Teacher, let me talk about the fault pin of this chip. This pin can be used as both input and output. When this pin is used as output, when the chip detects a fault, it will pull down the pin by 750 microamperes. When the device fault is restored, it will pull up the pin by 8 microamperes. Then he said that the actual output voltage is determined by the external circuit. I don’t quite understand the last sentence. How is the actual output voltage determined by the external circuit? Indeed, in the manual below, when used as an output, external pull-ups and pull-downs are added to obtain low-level and high-level output voltages of 0.7 and 2v. When the output is low, an external pull-up of 500 microamperes is used, and when the output is high, an external pull-down of 1 microampere is used. Why do we need to add this test condition? How is the external circuit configured for this condition? I don’t understand

maychang

Xiao Taiyangyy posted on 2023-5-16 08:49 Teacher, let me talk about the fault pin of this chip. This pin can be used as both input and output. When this pin is used as output, to the chip...

As an output, the OD gate usually does not need an external pull-up or an external pull-down. As long as the load input resistance is large enough, it can output a high level or a low level. Unless the load input resistance is not large enough, then it is necessary to add an external pull-up, as shown in the second picture on the 14th floor, add a 10 kilo-ohm resistor between the pin and the positive power supply.

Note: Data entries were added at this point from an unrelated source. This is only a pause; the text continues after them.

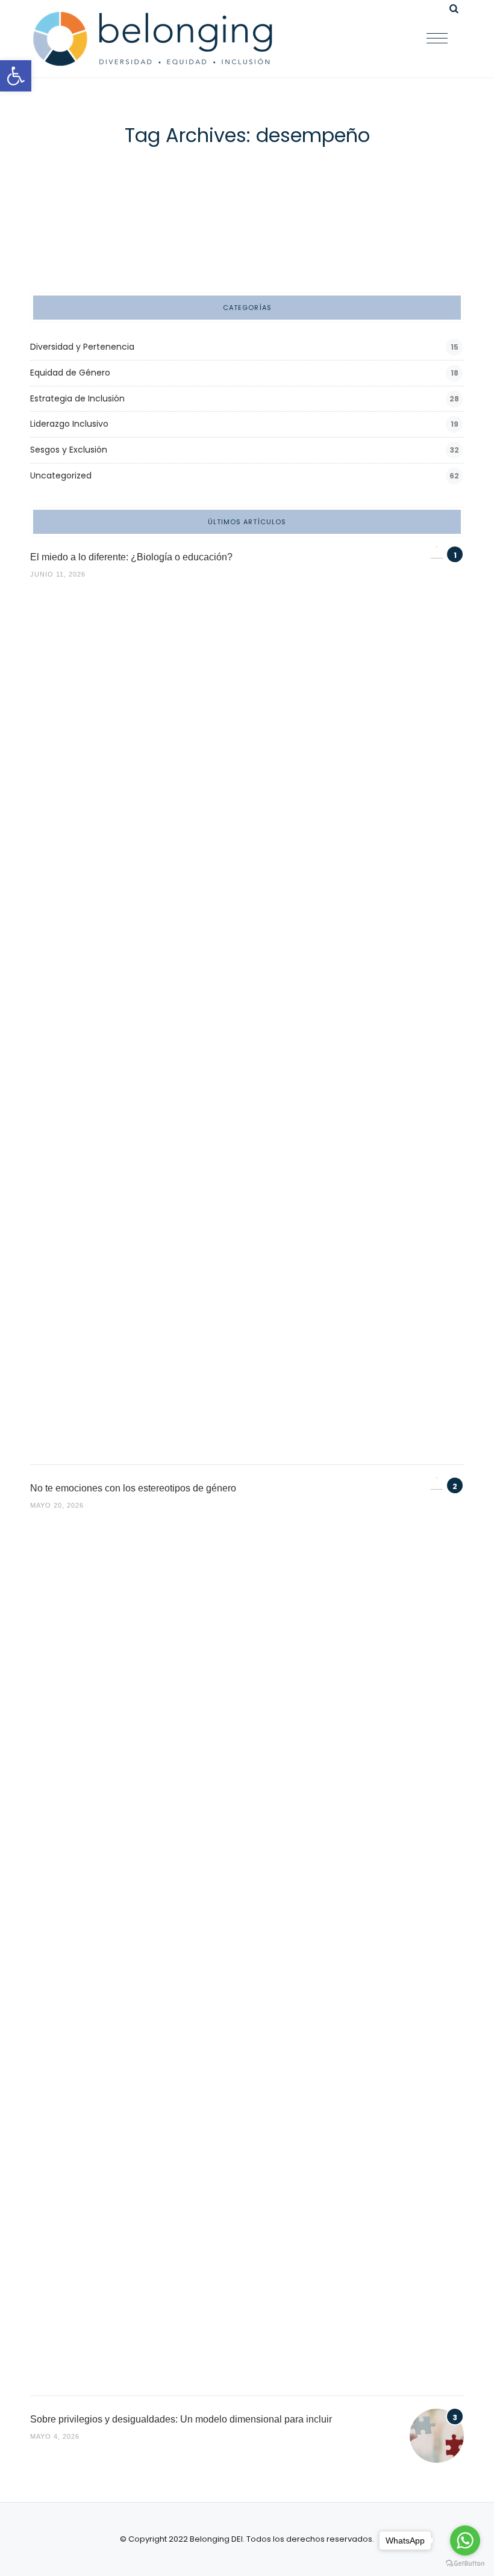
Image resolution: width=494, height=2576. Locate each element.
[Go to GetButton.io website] (465, 2564)
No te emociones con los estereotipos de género (133, 1488)
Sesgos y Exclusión (68, 450)
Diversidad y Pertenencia (82, 347)
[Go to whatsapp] (465, 2540)
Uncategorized (61, 475)
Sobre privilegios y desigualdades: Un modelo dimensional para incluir (181, 2419)
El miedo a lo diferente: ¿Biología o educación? (131, 557)
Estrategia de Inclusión (77, 398)
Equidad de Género (70, 373)
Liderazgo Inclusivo (69, 424)
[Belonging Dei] (162, 39)
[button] (15, 75)
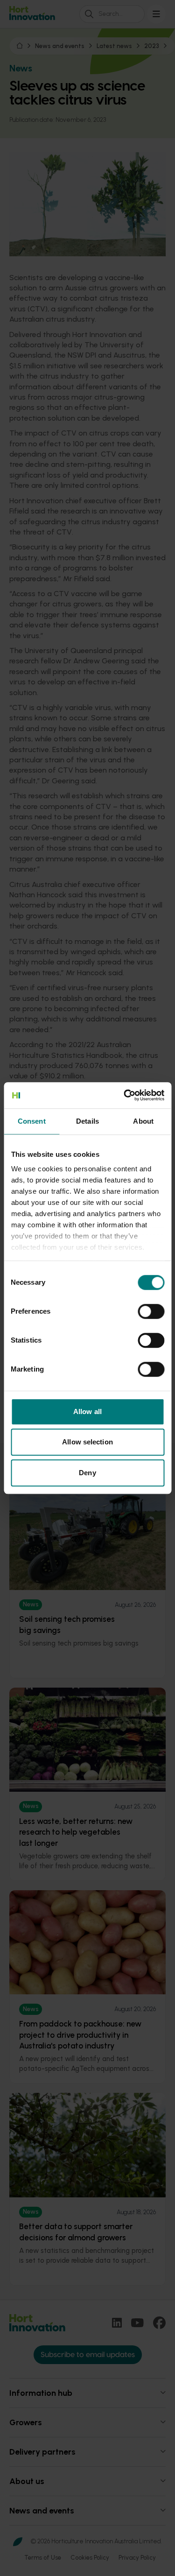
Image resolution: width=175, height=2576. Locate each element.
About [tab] (143, 1121)
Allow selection (87, 1442)
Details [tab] (87, 1121)
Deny (87, 1473)
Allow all (87, 1411)
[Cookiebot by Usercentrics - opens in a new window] (124, 1095)
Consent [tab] (32, 1121)
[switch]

The pull-up current provided by this resistor when the pin is short-circuited to the ground is indeed 5/10=0.5 (mA). As for [when outputting a high level, an external 1 microampere external pull-down is used], it is not shown in the picture, and I don't know.

小太阳yy

maychang published on 2023-5-16 09:01 OD gate as output, usually do not need to add external pull-up or external pull-down, as long as the load input resistance is large enough, it can output high level or low level...

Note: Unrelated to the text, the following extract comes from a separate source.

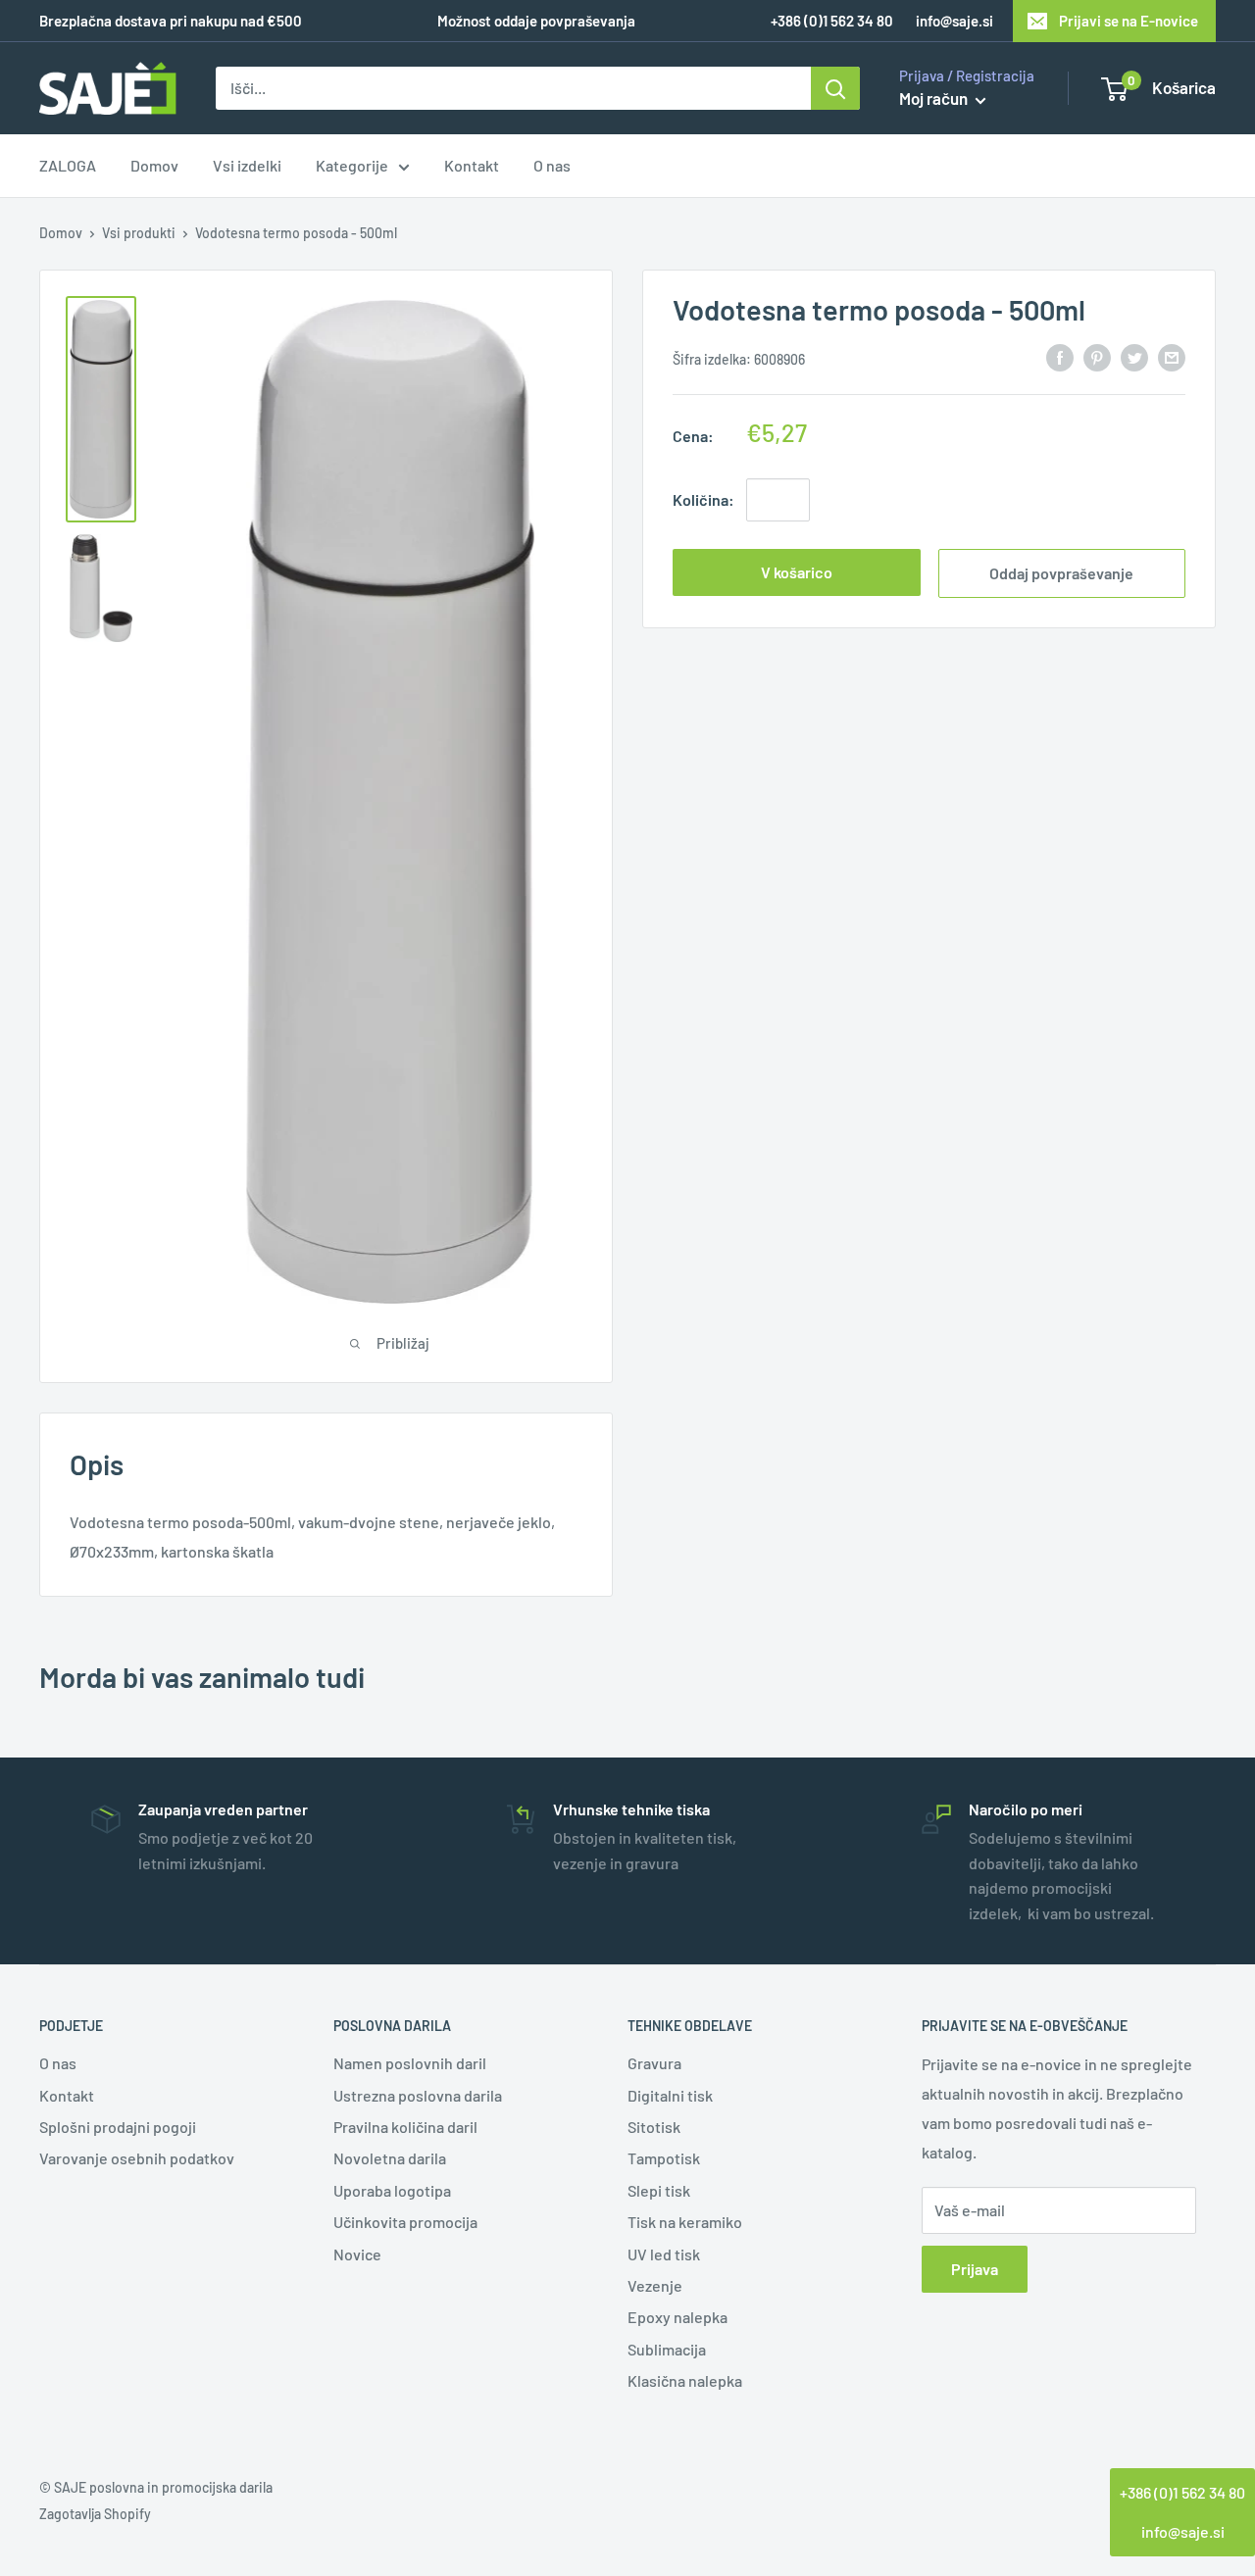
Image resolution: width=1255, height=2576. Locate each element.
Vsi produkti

The internal circuit is probably like this. I don't understand why the pull-down current is larger than the pull-up current. The pull-up current is 5 microamperes. If the MOS tube is turned on, the current should be smaller than 5 microamperes. Why is it 500 microamperes?

maychang

小太阳yy posted on 2023-5-16 13:13 The internal circuit is probably like this. I don’t understand why the pull-down current is larger than the pull-up current. The pull-up current is 5 microamperes. If the MOS tube is turned on...

[The pull-up current is 5 microamperes. If the MOSFET is turned on, the current should be smaller than 5 microamperes. Why is it 500 microamperes?]

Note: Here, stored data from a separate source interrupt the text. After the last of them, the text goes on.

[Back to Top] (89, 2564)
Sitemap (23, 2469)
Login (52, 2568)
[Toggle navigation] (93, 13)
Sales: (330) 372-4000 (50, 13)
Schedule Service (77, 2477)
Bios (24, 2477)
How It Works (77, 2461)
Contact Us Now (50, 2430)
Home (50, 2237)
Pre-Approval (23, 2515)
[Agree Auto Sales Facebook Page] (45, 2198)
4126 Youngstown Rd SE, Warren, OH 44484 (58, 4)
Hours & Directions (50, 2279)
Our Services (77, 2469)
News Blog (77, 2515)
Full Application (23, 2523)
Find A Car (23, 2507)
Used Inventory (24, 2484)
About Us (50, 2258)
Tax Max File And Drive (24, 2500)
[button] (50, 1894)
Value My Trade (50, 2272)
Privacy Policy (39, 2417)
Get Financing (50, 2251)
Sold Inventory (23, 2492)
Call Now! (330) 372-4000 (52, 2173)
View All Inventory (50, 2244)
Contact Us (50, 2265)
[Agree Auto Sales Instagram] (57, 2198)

When the MOS tube is turned on, it can be regarded as a wire connecting the drain and source of the MOS tube together.

When the MOS tube is not turned on, it can be regarded as an open circuit. At this time, the 0.5mA current source has no effect (no current), and the pin can output 5uA current (flow out), so the pull-up current is 5uA.

After the MOS tube is turned on, the pin can absorb 0.5mA current (flow in), and the pull-down current is 0.5mA.